» HOW TO COMPLETE THIS TASK
Print each line once more, unchanged, from the line holding "[Wefabric.nl] (1086, 2548)" to the end of the listing below.

» DATA PROVIDED
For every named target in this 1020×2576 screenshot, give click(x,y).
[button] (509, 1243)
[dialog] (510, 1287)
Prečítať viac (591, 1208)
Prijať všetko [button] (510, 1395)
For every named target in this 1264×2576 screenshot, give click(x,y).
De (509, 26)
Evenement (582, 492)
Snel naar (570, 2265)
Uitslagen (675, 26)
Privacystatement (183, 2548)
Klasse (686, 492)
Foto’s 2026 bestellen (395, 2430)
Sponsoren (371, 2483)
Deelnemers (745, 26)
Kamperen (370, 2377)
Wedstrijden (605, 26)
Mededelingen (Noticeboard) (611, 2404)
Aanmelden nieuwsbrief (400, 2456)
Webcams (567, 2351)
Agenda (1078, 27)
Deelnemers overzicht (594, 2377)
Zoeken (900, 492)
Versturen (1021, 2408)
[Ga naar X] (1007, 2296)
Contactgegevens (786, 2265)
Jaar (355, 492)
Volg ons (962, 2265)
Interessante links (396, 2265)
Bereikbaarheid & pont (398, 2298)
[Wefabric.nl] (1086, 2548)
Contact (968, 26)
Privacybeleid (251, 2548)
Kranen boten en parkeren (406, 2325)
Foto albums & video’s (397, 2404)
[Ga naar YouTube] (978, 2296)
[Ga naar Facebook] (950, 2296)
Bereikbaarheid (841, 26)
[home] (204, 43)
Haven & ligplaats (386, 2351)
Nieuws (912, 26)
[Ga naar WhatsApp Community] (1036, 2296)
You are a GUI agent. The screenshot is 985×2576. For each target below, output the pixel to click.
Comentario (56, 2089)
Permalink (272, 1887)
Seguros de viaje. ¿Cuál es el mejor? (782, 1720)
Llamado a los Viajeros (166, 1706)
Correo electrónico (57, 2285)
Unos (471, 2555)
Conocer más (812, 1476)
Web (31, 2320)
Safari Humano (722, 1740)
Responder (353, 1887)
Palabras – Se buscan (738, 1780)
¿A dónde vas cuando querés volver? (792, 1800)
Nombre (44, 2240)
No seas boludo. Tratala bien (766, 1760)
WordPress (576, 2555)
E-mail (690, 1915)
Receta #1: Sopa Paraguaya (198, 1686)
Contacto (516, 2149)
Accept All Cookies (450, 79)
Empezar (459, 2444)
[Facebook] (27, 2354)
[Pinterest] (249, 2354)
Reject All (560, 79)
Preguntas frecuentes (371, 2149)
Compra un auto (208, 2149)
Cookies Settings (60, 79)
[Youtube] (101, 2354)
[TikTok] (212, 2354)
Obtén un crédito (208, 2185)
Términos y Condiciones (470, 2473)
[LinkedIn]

» TASK RESULT
[Wefabric.nl] (1086, 2548)
Contact (968, 26)
Privacybeleid (251, 2548)
Kranen boten en parkeren (406, 2325)
Foto albums & video’s (397, 2404)
[Ga naar YouTube] (978, 2296)
[Ga naar Facebook] (950, 2296)
Bereikbaarheid (841, 26)
[home] (204, 43)
Haven & ligplaats (386, 2351)
Nieuws (912, 26)
[Ga naar WhatsApp Community] (1036, 2296)
You are a GUI agent. The screenshot is 985×2576. For each target below, output the pixel to click.
Comentario (56, 2089)
Permalink (272, 1887)
Seguros de viaje. ¿Cuál es el mejor? (782, 1720)
Llamado a los Viajeros (166, 1706)
Correo electrónico (57, 2285)
Unos (471, 2555)
Conocer más (812, 1476)
Web (31, 2320)
Safari Humano (722, 1740)
Responder (353, 1887)
Palabras – Se buscan (738, 1780)
¿A dónde vas cuando querés volver? (792, 1800)
Nombre (44, 2240)
No seas boludo. Tratala bien (766, 1760)
WordPress (576, 2555)
E-mail (690, 1915)
Receta #1: Sopa Paraguaya (198, 1686)
Contacto (516, 2149)
Accept All Cookies (450, 79)
Empezar (459, 2444)
[Facebook] (27, 2354)
[Pinterest] (249, 2354)
Reject All (560, 79)
Preguntas frecuentes (371, 2149)
Compra un auto (208, 2149)
Cookies Settings (60, 79)
[Youtube] (101, 2354)
[TikTok] (212, 2354)
Obtén un crédito (208, 2185)
Términos y Condiciones (470, 2473)
[LinkedIn]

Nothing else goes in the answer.